Steve stops pulling out paintbrushes and looks up. “Hm?”

Bucky looks down, anxiety cranked up to a weak buzzing in his chest. “Just. Um. You really don’t mind that, uh, I’ve basically come into your life and taken over all your stuff? Like, the opposite of a divorce?” His tone is light, but he winces. Steve tilts his head.

“Baby, no. Of course not. We’ve talked about this.”

Bucky shrugs, focused suddenly and exclusively on his nails. “Yeah, well. I kinda stopped thinking it, but, um, the unpacking…” He trails off, running a hand through his hair. “Sorry. ‘S stupid.”

“Buck,” Steve says gently, “baby. You’re my whole world, you know that?” Bucky smiles, but he doesn’t look up. “Baby, we’re a team. We’re a couple. It’s all… it’s all _ours.”_

Bucky gives him a shy little upturn of his lips and drops it.

“Hey,” Steve says the next day, bursting into the kitchen as Bucky is unpacking the microwave. “Look what I found.”

He hands Bucky a label maker, bulky and awkward and a pain to hold. Bucky raises an eyebrow.

“Congrats,” he says dryly, “you’d be very state of the art in 1980.”

Steve rolls his eyes. “Ha.

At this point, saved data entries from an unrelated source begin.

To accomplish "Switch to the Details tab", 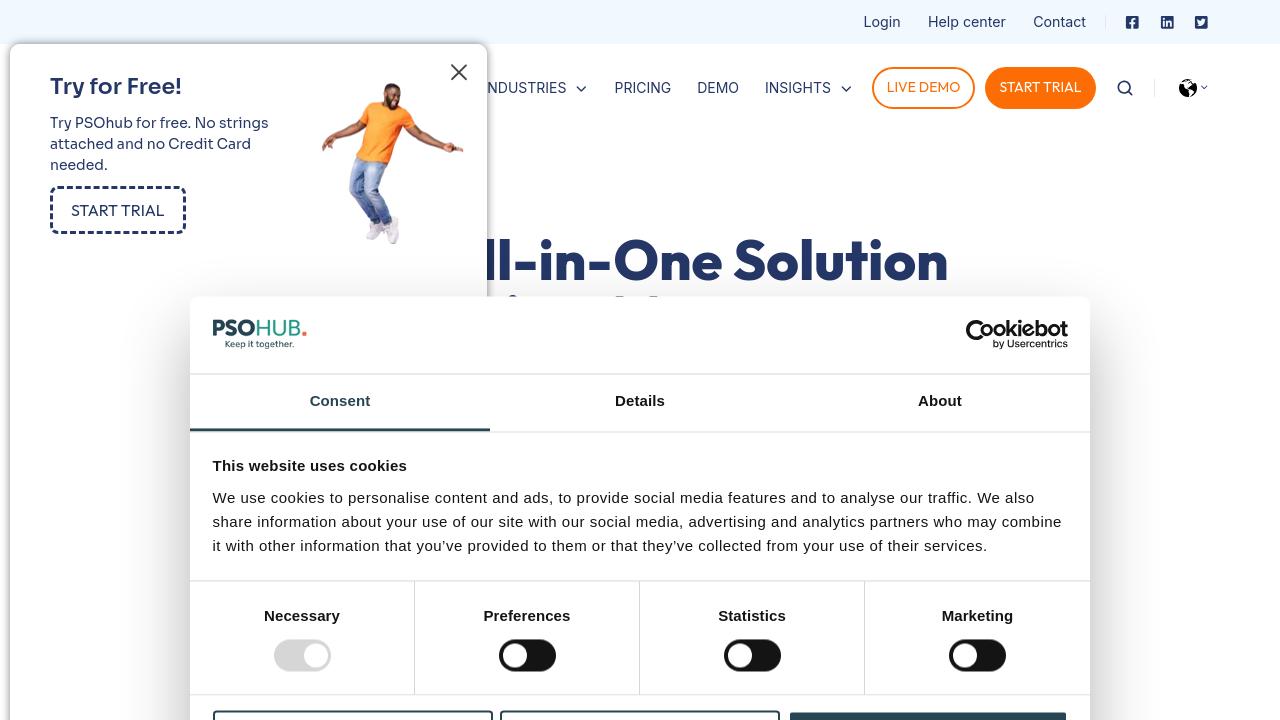I will pyautogui.click(x=640, y=402).
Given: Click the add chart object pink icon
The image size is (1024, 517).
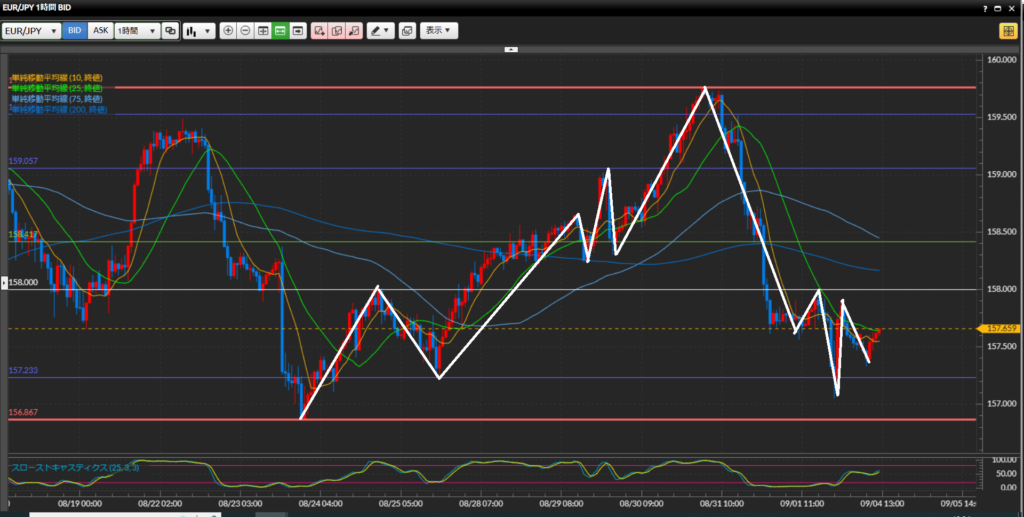Looking at the screenshot, I should pyautogui.click(x=319, y=31).
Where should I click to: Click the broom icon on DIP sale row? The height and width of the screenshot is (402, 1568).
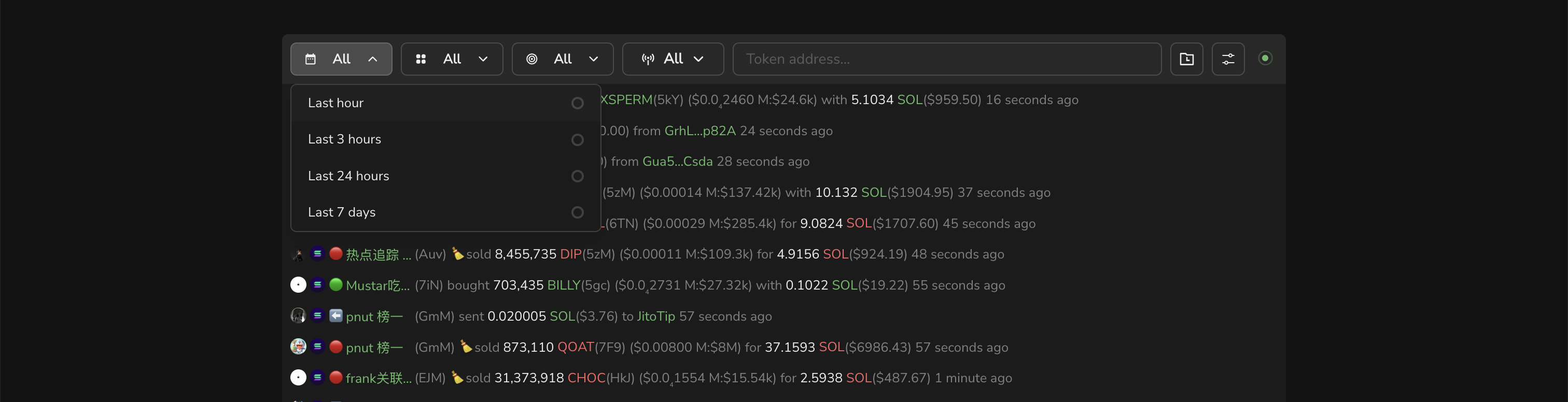coord(457,254)
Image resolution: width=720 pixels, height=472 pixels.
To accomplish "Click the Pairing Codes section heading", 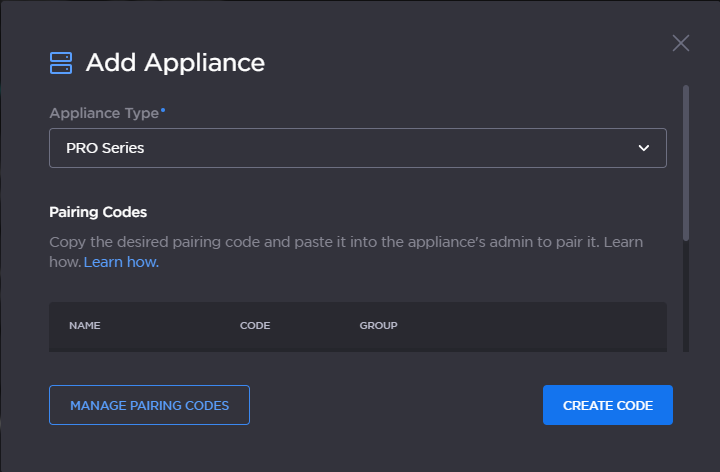I will (98, 212).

No. I’m gonna put your name on stuff, because, like I said, all of this is both of ours.” Bucky’s eyes and heart soften at the words. “And you should remember that, baby.”

“You’re ridiculous,” Bucky tells him. “Steve!” he protests, as Steve winks and sticks a label on the cookies he bought. “This is stupid, don’t.”

“Mhm.” He pecks a kiss to Bucky’s lips, then types out _I love you,_ and pastes it onto his tee shirt, and Bucky laughs and expects it to be the end.

Steve doesn’t let it die. Bucky rolls his eyes and scoffs good-naturedly at him, but a few days later, when he finds a sticker with his name on his coffee mug, Bucky gives him a pointed look and shakes his head.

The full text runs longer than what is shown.